WORK INSTRUCTIONS: Would you please copy every line from the records that contains the word "agent"?

Stored data
Start of Block
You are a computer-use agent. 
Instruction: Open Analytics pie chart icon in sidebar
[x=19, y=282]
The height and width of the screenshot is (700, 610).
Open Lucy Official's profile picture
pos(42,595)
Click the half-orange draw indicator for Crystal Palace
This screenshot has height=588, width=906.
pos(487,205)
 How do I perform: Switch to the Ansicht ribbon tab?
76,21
End of Block
Start of Block
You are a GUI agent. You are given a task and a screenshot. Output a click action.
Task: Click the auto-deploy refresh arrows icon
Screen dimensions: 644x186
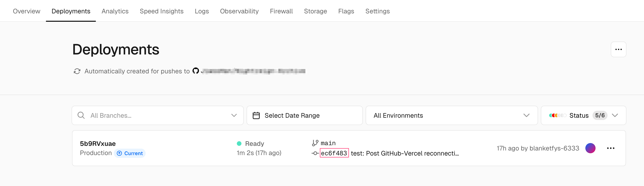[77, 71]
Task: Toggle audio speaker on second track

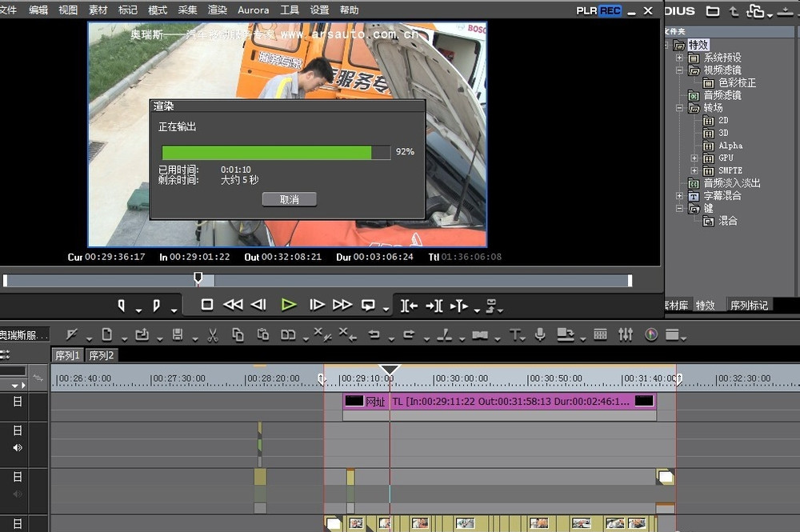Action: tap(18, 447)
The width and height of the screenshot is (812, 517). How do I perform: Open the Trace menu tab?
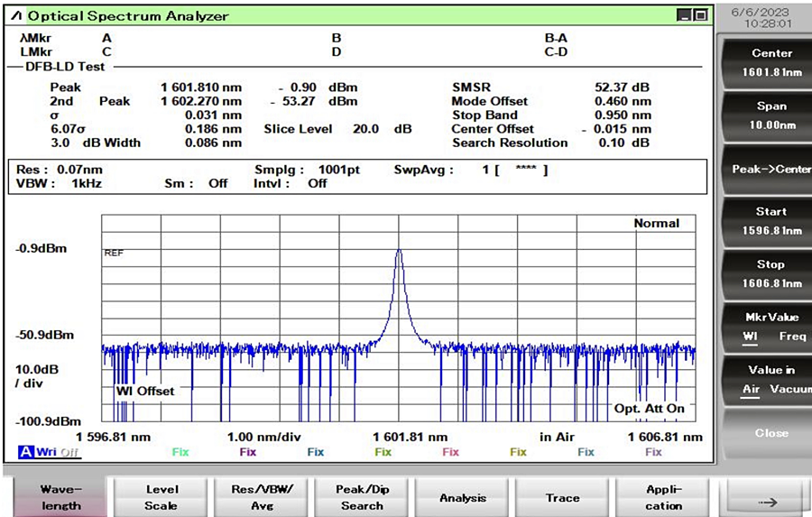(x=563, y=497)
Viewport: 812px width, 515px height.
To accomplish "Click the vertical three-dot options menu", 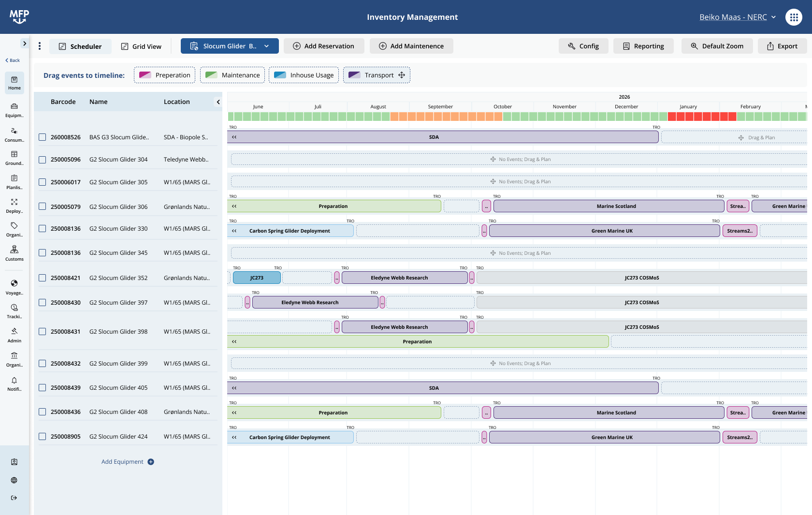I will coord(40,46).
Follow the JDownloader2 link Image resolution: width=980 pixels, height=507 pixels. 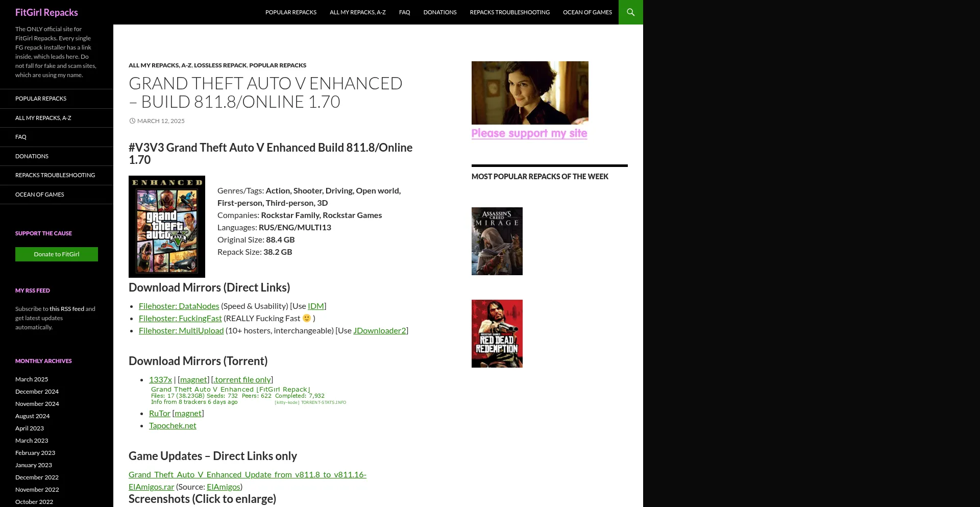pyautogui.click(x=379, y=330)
End of Block
RESULT OF THE TASK:
You are a computer-use agent. 
You are a GUI agent. You are given a task and a screenshot. Output a click action.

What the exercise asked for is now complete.